Esporte e cidadania na sociedade brasileira

Enviada em 21/01/2020

Consoante ao pensamento do jornalista Leandro Flores, de que o esporte é a ferramenta de inserção social mais eficaz, visto que o resultado é imediato e as transformações são surpreendentes, o governo federal vem apoiando iniciativas que permitem jovens de conhecer o esporte como meio de educação e um diferencial na formação do indivíduo. Todavia, inúmeros governantes desrespeitam essa ideia e deixam exposta uma cultura que ignora as noções básicas de cidadania. Dessa forma, analisar os aspectos sociais e políticos é fundamental para enfrentar esse problema no país.

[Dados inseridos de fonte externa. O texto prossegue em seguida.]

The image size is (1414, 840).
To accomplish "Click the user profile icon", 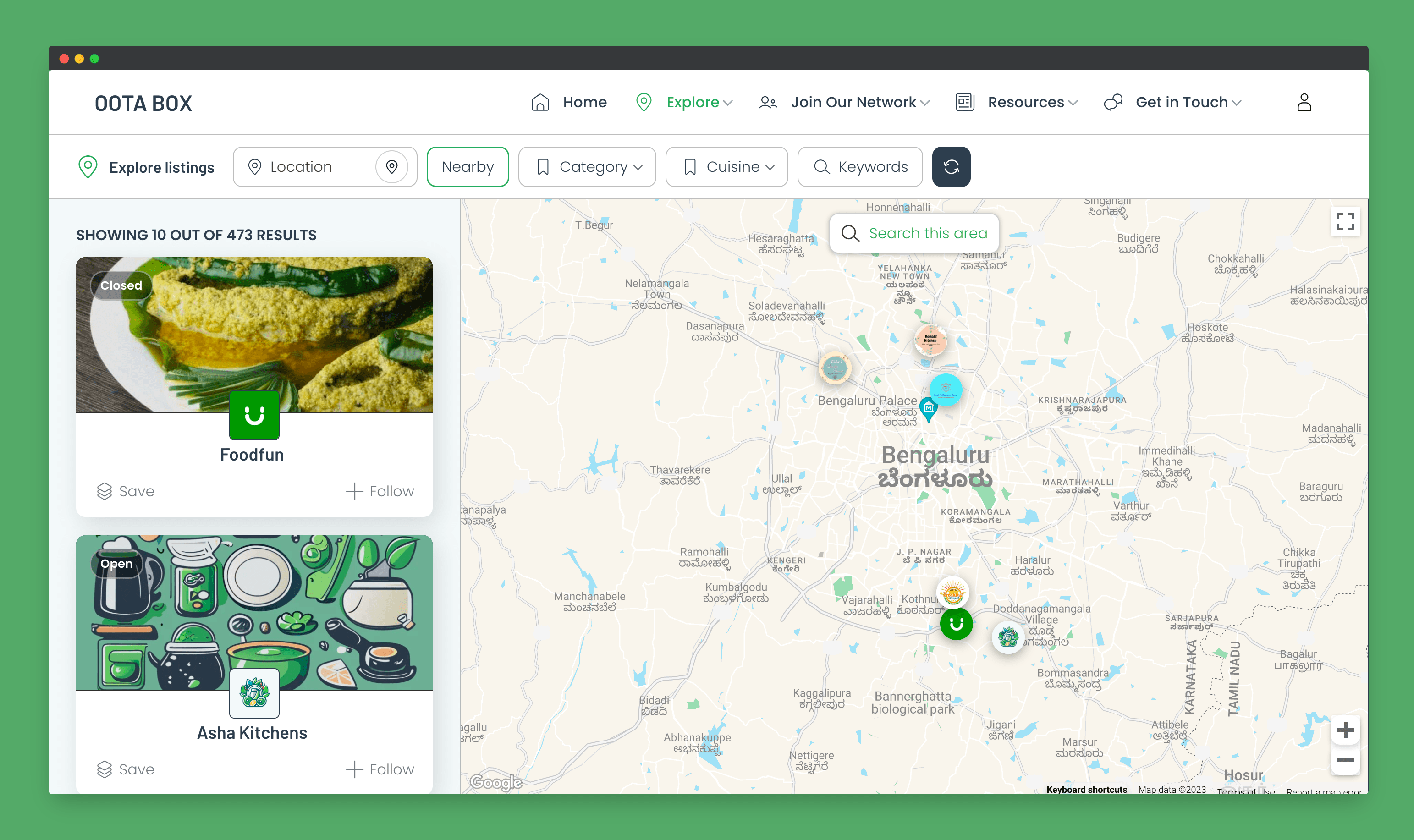I will click(x=1304, y=103).
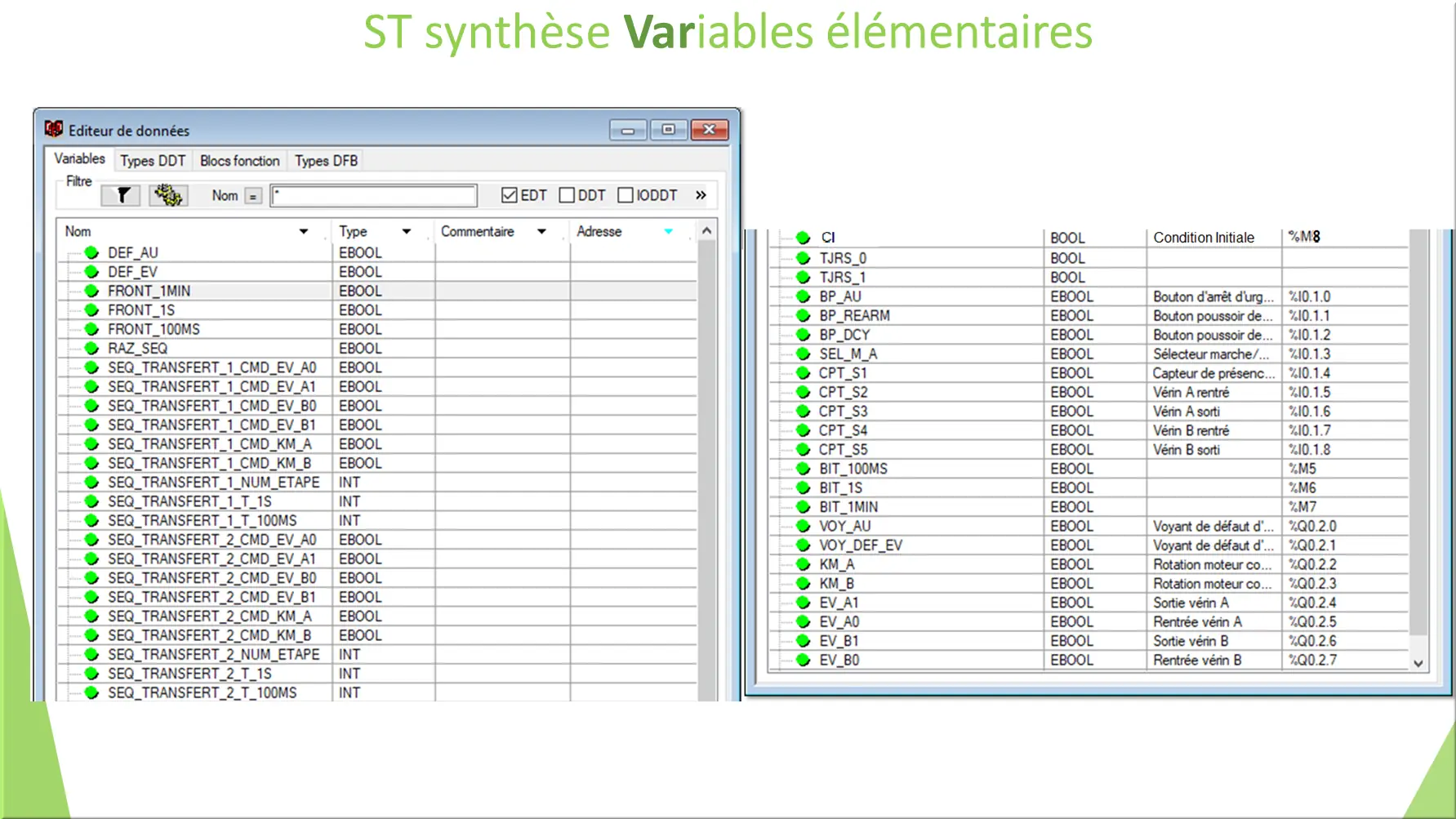Uncheck the EDT checkbox
Image resolution: width=1456 pixels, height=819 pixels.
click(x=508, y=194)
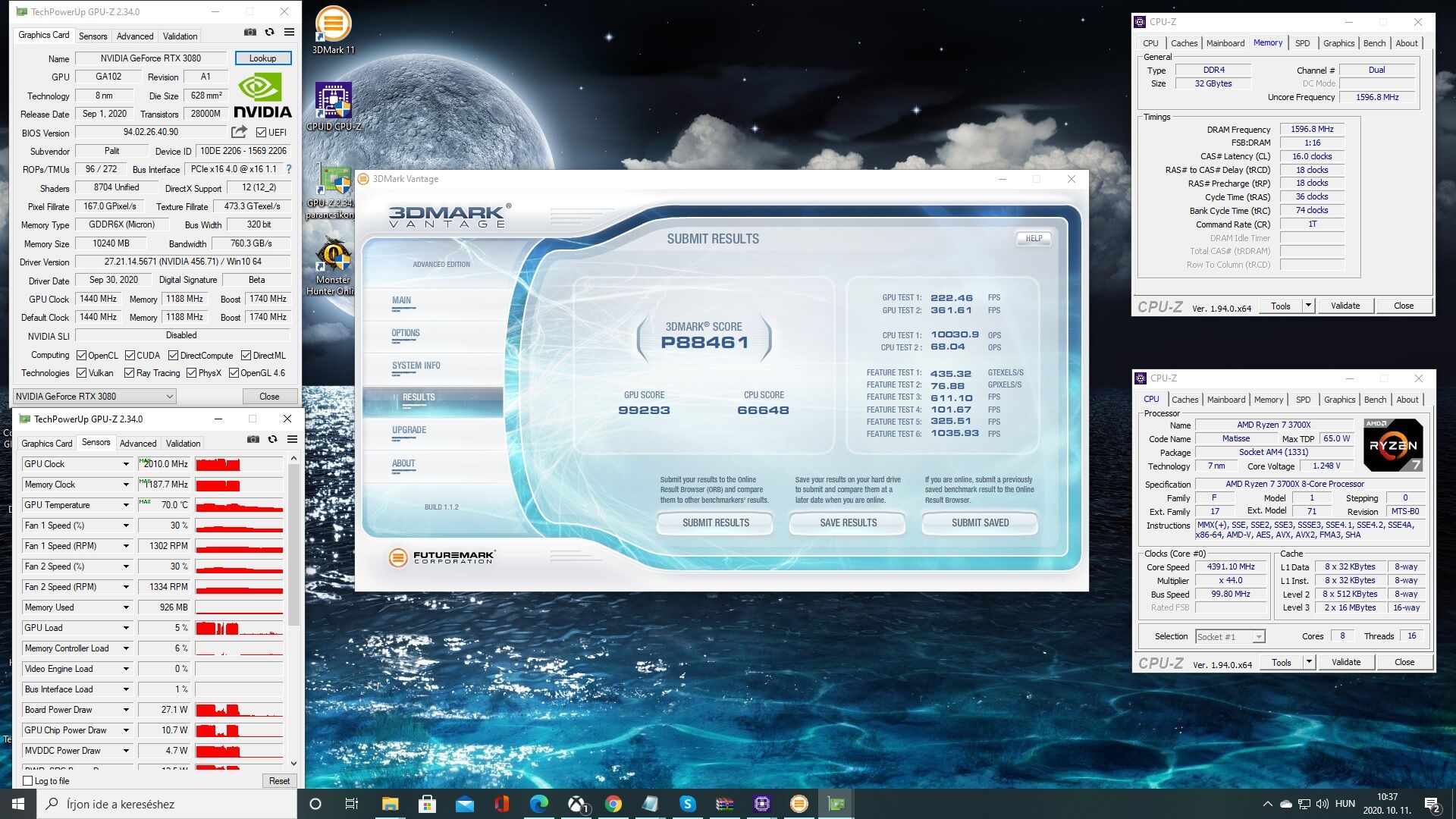
Task: Click BIOS share/export arrow icon
Action: pos(240,132)
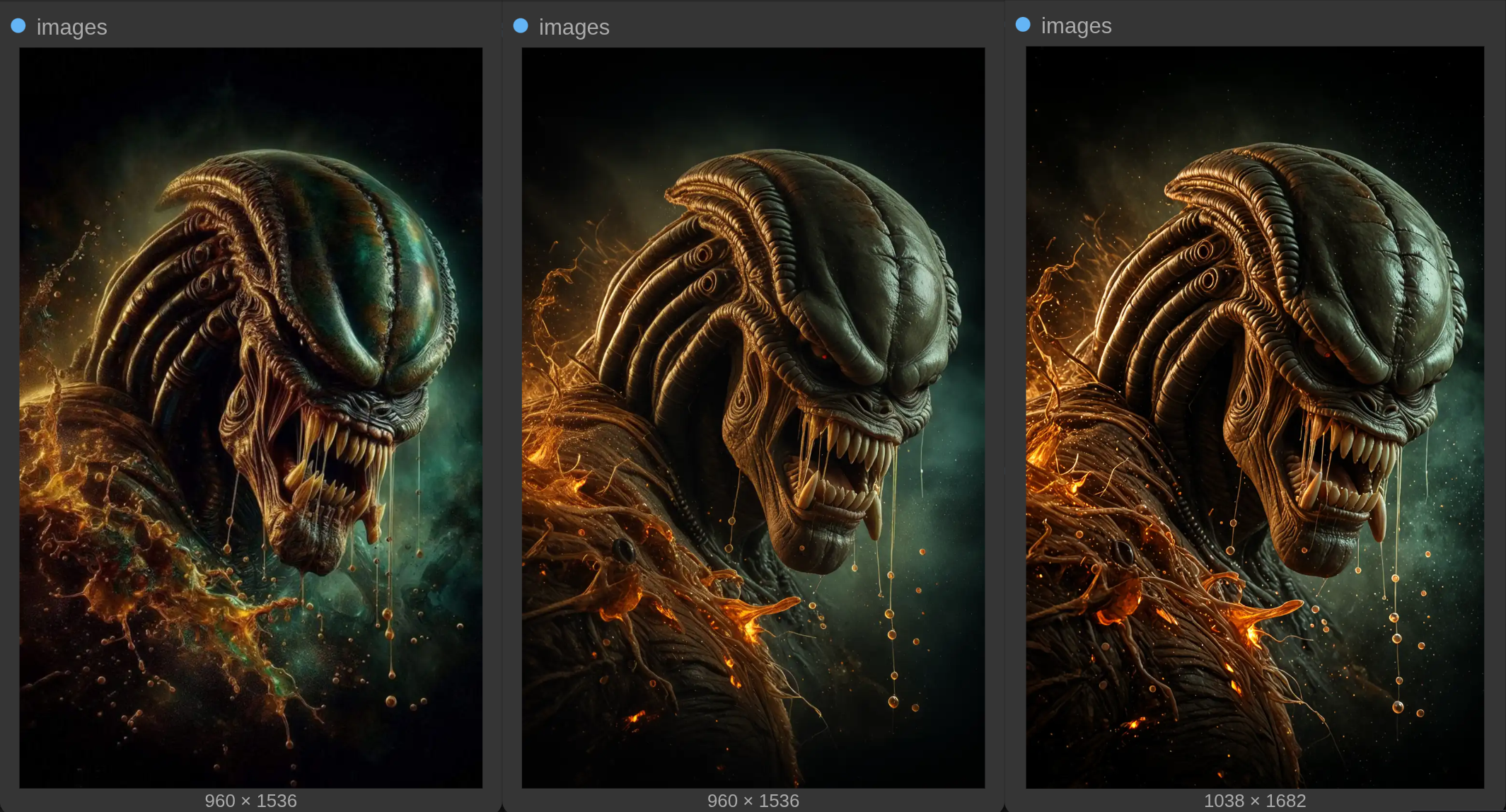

De acordo com Durkheim, a harmonia que assegura a existência e a continuidade de uma sociedade, só se torna possível quando os indivíduos são capazes de assimilarem valores, hábitos e costumes próprio do grupo social a qual pertencem. Nesse sentido, o desporto sempre deveria ser utilizado como instrumento de inserção social e fomento à cidadania. Segundo dados de uma pesquisa do Centro de Práticas Esportivas da USP (Cepeusp), projetos sociais esportivos mudam o autoconceito de crianças, uma vez que a prática desportiva abrange a obtenção de habilidades sociais e transmissão de valores.  Assim sendo, os benefícios que as atividades físicas trazem aos jovens fazem com que o esporte tenha um significativo papel de integração perante a sociedade.

Não obstante, observa-se que o maior obstáculo da inclusão social promovida pelo esporte é uma legislação que nem sempre é colocada em prática. Conforme a Constituição Federal, em seu artigo 217, o esporte é um direito dos cidadãos e deve ser promovido pelo Estado. No entanto, essa legislação ainda não motivou os estados brasileiros a investir mais na área, já que o Brasil é carente de instalações adequadas para a prática desportiva. Além disso, não existe políticas públicas para a utilização das instalações esportivas construídas para eventos esportivos, como os Jogos do Pan-Americanos e as Olimpíadas do Rio de Janeiro. Por conseguinte, poucos programas sociais voltados ao esporte impede a construção de uma nação mais cidadã.

Fica claro, portanto, a necessidade em adotar todas as medidas necessárias para proporcionar uma mudança de comportamento em relação ao uso do esporte como promoção da cidadania. Logo, cabe ao Ministério do Esporte elaborar novos projetos por meio de programas gratuitos para as famílias de baixa renda, capazes de fortalecer as ações de estímulo à prática desportiva para permitir uma elevada sociabilização entre os envolvidos. Ademais, compete aos Estados democratizar o acesso dos habitantes ao esporte, recorrendo a realização de atividades físicas nos equipamentos das escolas públicas nos fins de semana e o aproveitamento de infraestruturas esportivas, a fim de melhorar o convívio social nas comunidades mais carentes para que a cidadania seja exercida de forma ativa.